Citing a number of statistics from the CDC, Dr Link closed her presentation with a discussion on the strategy by the CDC to reduce abuse and overdose of opioids and other controlled prescription drugs. This includes recommending enhanced surveillance on drug abuse at all levels of government, as well as improving clinical practice by, for example, educating pharmacists and other healthcare professionals on the REMS programs.

Lawrence S. Quang, MD, medical director, Northern Ohio Poison Center, discussed activities under way in Ohio to highlight one state’s approach to handling the prescription drug abuse problem.

Explaining that the statistics in Ohio mirror those found on the federal level in terms of unintentional drug overdose deaths, Dr Quang focused on an initiative in 2010, by the Attorney General’s Office, which identified key areas that needed to be addressed to help reduce prescription drug abuse.

An internal prescription drug abuse working group identified several key areas, and an outside advisory group was then appointed to implement action on the areas. The key areas included working with border states, prosecuting illicit prescribers, improving and increasing the use of the state’s drug monitoring program, developing a drug “take-back” program, and strengthening education and outreach efforts.

According to Dr Quang, who served on the advisory group, the state achieved success in all key areas. One key success was working with border states to control, for example, doctor shopping and identifying patients with potential drug abuse problems. Dr Quang added that Ohio led the way on border control as the first state to implement the interstate data sharing software prescription monitoring program (PMP) developed by the National Association of Boards of Pharmacy PMP InterConnect.

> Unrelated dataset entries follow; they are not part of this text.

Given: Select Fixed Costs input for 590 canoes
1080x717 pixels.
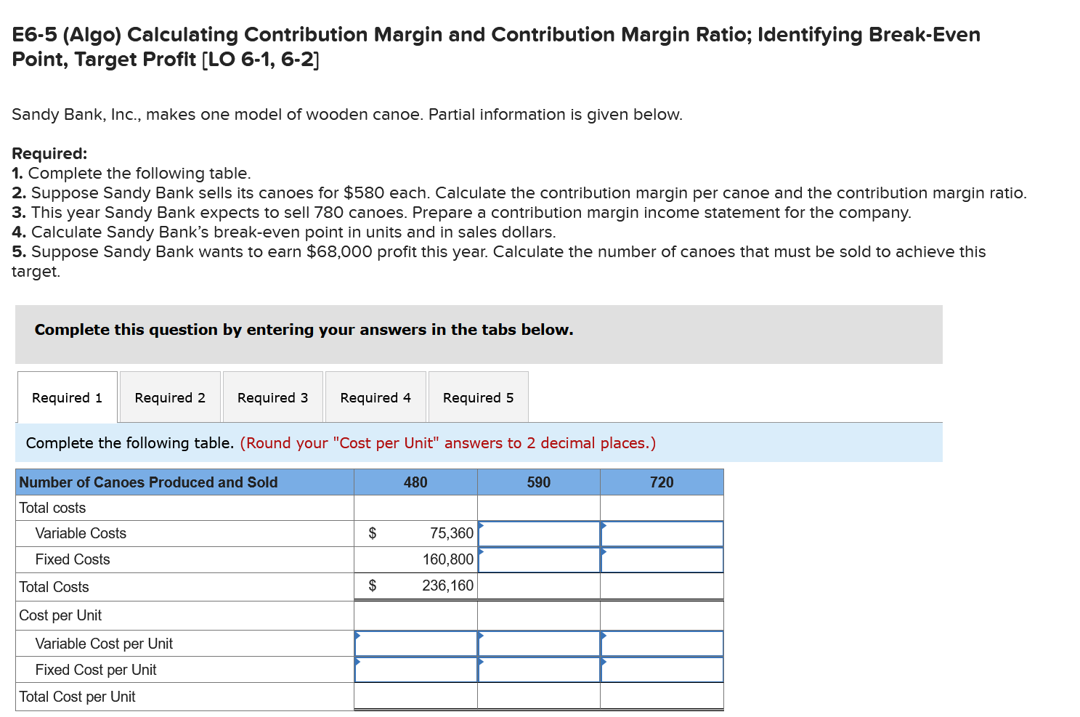Looking at the screenshot, I should click(538, 559).
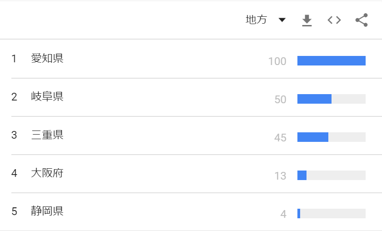Click the dropdown arrow beside 地方
Image resolution: width=382 pixels, height=231 pixels.
282,20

Jeffrey Fudin, PharmD, clinical pharmacy specialist and PGY2 pain residency director, Stratton VA Medical Center, Albany, New York, wrapped up the session with a discussion on the risks of opioid therapy, encouraging participants to mitigate opioid overuse and abuse by, among other things, knowing the advantages and pitfalls of conversion schematics when switching opioids and slowing escalation of opioid doses upon conversion.

Dr Fudin emphasized that pharmacists need to act as ambassadors for the healthcare team and work with regulatory agencies to achieve a balance between effective and safe use of opioids.